*** Recorded data Section Begins ***

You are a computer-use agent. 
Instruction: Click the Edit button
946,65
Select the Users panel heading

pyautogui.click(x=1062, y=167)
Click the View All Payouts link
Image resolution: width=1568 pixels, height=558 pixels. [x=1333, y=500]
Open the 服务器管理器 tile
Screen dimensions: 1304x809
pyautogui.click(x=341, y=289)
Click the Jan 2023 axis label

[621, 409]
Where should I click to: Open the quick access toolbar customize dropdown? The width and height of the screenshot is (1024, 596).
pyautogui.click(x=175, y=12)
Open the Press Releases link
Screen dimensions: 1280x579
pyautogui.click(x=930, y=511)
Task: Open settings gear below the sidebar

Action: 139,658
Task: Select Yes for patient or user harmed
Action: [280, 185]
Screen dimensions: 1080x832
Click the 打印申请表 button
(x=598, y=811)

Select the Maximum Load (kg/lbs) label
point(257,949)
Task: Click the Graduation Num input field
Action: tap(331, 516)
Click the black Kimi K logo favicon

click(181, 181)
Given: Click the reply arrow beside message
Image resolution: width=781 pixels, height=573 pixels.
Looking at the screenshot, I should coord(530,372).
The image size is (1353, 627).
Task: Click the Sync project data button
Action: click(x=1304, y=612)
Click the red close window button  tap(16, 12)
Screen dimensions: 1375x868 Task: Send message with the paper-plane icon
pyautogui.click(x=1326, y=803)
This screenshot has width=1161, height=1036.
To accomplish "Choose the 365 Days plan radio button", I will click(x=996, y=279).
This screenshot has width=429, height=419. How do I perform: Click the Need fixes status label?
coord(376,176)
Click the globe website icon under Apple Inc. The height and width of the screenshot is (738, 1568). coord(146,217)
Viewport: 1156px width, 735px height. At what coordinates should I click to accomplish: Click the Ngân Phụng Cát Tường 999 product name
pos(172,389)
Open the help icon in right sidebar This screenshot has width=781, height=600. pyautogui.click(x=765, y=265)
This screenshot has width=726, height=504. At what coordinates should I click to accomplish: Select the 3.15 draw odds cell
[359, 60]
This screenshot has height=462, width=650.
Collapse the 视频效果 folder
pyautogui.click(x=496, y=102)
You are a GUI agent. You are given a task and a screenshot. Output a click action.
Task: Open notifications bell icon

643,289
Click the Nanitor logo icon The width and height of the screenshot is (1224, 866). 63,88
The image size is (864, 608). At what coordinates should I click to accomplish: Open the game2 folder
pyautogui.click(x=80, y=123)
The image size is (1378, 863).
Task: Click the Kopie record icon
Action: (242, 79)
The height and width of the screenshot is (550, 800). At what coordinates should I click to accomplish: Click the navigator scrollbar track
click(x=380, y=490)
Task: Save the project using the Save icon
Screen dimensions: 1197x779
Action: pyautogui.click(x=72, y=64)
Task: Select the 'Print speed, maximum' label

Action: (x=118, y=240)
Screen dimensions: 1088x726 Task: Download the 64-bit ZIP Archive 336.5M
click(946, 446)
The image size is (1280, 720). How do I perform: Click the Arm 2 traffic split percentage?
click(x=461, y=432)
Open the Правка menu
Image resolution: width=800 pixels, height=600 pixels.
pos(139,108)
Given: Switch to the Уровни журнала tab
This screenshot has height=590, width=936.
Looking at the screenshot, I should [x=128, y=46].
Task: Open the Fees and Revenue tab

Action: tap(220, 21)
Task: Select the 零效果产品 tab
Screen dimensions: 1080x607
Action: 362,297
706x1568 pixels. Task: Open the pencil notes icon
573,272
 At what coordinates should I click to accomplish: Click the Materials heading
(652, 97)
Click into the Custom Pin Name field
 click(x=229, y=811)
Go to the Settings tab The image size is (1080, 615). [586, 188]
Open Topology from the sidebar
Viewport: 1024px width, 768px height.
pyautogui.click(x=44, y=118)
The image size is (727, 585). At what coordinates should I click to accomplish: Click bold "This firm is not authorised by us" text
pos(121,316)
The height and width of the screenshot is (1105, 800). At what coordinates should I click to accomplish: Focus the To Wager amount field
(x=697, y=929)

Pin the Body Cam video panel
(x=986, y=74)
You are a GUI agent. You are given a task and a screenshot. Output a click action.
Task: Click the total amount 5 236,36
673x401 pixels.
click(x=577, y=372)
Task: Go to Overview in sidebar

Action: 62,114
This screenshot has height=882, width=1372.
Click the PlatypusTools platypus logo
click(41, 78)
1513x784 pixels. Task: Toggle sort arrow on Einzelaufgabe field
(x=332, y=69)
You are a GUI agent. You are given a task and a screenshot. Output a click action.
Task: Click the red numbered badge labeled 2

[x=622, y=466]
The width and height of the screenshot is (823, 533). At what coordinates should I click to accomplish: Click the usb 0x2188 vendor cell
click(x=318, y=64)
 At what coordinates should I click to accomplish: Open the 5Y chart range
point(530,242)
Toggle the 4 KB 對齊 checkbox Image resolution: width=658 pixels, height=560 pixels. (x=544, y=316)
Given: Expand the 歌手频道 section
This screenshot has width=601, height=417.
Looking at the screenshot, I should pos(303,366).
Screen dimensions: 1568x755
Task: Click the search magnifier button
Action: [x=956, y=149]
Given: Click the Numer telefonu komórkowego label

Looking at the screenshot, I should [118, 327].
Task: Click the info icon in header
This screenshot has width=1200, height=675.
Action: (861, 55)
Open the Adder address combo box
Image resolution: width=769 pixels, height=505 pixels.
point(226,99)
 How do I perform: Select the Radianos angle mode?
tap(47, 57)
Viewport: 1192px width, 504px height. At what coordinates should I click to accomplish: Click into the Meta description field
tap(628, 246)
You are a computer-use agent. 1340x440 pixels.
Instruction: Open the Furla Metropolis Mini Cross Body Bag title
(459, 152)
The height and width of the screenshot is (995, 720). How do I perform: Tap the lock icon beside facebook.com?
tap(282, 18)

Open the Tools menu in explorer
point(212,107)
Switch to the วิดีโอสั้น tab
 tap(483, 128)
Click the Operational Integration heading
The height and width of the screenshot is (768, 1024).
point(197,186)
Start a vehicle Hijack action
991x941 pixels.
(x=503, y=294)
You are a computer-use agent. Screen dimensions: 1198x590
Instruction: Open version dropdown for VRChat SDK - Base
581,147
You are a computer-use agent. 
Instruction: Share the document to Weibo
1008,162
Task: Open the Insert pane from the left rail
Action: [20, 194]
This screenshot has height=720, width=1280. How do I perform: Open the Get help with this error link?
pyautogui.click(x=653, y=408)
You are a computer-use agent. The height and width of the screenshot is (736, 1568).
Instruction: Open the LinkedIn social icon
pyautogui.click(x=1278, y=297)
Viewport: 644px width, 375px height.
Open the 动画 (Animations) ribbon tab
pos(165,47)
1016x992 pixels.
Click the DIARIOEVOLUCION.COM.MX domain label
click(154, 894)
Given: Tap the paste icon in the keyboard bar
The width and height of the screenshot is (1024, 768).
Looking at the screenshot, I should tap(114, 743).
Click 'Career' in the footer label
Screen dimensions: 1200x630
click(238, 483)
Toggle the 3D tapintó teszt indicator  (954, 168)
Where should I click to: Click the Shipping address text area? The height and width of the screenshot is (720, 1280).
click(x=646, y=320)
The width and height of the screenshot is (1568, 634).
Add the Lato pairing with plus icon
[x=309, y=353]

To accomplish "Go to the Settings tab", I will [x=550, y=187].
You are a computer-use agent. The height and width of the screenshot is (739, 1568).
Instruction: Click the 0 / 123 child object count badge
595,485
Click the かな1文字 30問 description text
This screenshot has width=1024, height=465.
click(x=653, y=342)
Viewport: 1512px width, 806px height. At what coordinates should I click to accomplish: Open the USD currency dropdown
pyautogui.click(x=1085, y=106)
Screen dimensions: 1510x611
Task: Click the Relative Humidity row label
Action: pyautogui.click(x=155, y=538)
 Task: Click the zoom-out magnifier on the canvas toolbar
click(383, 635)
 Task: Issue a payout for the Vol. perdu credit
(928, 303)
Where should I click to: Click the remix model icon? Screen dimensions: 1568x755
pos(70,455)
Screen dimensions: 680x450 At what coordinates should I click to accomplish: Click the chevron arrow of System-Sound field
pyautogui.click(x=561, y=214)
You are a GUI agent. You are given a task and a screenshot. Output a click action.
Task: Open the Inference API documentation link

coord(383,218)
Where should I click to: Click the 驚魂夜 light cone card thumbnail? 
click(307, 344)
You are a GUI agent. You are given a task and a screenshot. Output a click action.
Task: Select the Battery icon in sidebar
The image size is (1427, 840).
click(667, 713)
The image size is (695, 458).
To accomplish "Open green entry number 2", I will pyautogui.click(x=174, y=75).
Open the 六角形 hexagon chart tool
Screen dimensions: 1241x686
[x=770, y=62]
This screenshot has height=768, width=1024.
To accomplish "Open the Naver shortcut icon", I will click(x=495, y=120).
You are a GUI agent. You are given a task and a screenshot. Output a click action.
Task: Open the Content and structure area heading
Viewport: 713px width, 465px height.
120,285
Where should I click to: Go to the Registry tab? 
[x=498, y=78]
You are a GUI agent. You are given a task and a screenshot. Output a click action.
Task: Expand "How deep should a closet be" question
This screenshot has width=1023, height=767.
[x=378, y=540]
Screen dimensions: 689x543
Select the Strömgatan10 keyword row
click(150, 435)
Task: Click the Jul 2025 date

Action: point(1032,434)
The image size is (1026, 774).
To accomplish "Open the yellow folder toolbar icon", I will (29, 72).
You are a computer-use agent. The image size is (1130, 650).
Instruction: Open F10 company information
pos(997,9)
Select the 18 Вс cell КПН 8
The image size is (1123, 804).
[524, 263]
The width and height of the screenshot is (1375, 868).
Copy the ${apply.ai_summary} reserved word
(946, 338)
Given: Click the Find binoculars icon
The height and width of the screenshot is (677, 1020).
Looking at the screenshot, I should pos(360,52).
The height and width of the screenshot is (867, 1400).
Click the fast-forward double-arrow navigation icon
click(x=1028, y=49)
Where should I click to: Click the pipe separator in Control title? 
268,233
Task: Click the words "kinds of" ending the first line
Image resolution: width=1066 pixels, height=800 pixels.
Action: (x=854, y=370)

*** Recorded data Section Ends ***

What is needed :: Print exactly the lines from the one with "The image size is (1026, 774)." through the last line of the material, including both, and no others.

Solution to the problem ::
The image size is (1026, 774).
To accomplish "Open the yellow folder toolbar icon", I will (29, 72).
You are a computer-use agent. The image size is (1130, 650).
Instruction: Open F10 company information
pos(997,9)
Select the 18 Вс cell КПН 8
The image size is (1123, 804).
[524, 263]
The width and height of the screenshot is (1375, 868).
Copy the ${apply.ai_summary} reserved word
(946, 338)
Given: Click the Find binoculars icon
The height and width of the screenshot is (677, 1020).
Looking at the screenshot, I should pos(360,52).
The height and width of the screenshot is (867, 1400).
Click the fast-forward double-arrow navigation icon
click(x=1028, y=49)
Where should I click to: Click the pipe separator in Control title? 
268,233
Task: Click the words "kinds of" ending the first line
Image resolution: width=1066 pixels, height=800 pixels.
Action: (x=854, y=370)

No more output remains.